Selon le président du Groupement des importateurs des produits congelés au Bénin, Auguste Issa Kora, le virus TiLV en lui-même n’est pas dangereux pour les consommateurs, mais plutôt pour les poissons tilapia eux-mêmes. Or regrette-il, « le communiqué du gouvernement n’a pas été clair à cet effet. Et depuis l’annonce de l’information, nos ventes ont chuté immédiatement. Nous subissons des préjudices depuis des jours. Car, nous avons des conteneurs qui sont bloqués au port de Cotonou et qui nous font dépenser des millions de FCFA par jour ».
Même regret du côté du Président de la Fédération nationale des pisciculteurs du Bénin, Martial Koudérin. Selon lui, ses collègues ont du mal à vendre leurs tilapias aux restaurateurs et simples consommateurs subitement devenus méfiants pour cette espèce de poisson.
« Nous avons déjà constaté en moins d’une semaine, une mévente de plus 400 kilos sur le tilapia qu’il va être difficile de corriger», indique Martial.
Du point de vue groupe piscicole, le Bénin ne produit que deux types de poisson : le poisson chat et le poisson tilapia.
Officiellement, les besoins en poissons au titre de l’année 2016 se chiffrent à plus de 200.000 tonnes. Or la production locale (la pêche continentale et la pisciculture) tourne autour de 42.000 tonnes, soit un gap de près de 158.000 tonnes comblé par l’importation.
Décidé à tirer profit de l’interdiction temporaire d’importation du tilapia des pays infectés par le TiLV, le gouvernement béninois compte, selon le Secrétaire général adjoint du ministère de la pêche, Innocent Togla, «procéder à la restructuration de ce secteur en mettant un accent particulier sur le développement de la pêche locale pour augmenter au moins de 20.000 tonnes chaque année la production de poissons, notamment du tilapia ».
Pareille mesure est saluée par les associations des consommateurs. Ainsi, Ernest Gbaguidi, président de l’Organisation de défense des consommateurs ‘’Bénin santé et suivi du consommateur’’, estime que « l’interdiction temporaire d’importation du tilapia est une décision qui préserve la santé des populations ».

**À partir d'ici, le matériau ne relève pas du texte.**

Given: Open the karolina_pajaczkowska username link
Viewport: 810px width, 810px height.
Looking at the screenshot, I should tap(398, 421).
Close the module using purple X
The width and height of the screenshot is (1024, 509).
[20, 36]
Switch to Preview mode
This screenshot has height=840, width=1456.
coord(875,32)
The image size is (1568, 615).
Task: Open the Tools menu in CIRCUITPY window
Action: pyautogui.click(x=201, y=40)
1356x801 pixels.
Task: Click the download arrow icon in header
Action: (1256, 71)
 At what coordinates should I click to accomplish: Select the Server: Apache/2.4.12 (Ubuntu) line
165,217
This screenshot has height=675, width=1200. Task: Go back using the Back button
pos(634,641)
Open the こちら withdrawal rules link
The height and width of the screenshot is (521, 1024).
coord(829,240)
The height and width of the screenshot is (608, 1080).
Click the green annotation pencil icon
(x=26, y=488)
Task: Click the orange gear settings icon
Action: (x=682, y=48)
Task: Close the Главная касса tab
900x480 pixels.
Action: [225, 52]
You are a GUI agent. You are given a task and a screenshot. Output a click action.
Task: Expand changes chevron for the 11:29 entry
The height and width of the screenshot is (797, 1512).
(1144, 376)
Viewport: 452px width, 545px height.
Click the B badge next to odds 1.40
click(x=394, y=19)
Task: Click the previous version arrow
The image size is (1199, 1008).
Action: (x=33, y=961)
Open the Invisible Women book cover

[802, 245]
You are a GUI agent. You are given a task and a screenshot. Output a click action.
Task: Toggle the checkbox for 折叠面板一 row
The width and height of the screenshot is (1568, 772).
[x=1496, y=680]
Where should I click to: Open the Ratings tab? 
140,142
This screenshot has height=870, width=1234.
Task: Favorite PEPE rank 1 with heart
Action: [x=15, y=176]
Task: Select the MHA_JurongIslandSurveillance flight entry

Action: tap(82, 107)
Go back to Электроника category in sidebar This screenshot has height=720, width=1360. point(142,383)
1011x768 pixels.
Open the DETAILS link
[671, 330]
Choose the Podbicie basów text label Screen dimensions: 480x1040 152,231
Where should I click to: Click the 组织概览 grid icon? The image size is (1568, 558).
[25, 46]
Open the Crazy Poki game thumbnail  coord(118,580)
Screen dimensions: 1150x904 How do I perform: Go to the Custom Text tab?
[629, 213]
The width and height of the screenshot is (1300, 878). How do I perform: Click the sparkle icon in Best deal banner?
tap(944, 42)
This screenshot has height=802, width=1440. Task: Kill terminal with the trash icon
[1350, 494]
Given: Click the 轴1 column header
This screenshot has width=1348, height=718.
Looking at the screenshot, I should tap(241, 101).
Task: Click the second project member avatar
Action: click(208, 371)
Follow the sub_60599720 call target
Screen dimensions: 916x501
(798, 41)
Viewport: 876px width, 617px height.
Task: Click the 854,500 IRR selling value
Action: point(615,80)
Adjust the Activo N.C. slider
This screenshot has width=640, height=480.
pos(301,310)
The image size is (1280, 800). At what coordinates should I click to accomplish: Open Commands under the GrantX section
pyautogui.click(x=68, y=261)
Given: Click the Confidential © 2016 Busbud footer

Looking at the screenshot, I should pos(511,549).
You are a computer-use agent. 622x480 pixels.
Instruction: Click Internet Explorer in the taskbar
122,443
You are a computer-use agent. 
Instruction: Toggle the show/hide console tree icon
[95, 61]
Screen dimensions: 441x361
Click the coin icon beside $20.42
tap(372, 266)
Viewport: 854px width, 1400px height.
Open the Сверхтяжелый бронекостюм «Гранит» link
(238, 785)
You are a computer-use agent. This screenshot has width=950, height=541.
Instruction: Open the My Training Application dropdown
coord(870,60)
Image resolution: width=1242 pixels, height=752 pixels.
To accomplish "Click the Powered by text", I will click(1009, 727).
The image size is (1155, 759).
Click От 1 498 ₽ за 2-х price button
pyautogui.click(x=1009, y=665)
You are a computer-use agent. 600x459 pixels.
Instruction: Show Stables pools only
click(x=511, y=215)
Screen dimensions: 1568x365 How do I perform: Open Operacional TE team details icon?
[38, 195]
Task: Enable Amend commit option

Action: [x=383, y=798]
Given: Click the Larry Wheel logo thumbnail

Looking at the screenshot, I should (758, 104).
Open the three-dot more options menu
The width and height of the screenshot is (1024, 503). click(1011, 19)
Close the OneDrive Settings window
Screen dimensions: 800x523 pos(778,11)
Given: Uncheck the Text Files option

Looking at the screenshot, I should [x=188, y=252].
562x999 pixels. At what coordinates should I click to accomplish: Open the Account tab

Toutefois, souligne-t-il, « pour éviter de subir les conséquences de cette interdiction qui crée déjà une rupture sur le marché local, il va falloir que l’Etat accompagne et encadre les producteurs locaux, en l’occurrence les pisciculteurs. Cela afin d’améliorer la production de tilapia en qualité et en quantité pour satisfaire les besoins alimentaires et nutritionnelles des consommateurs ».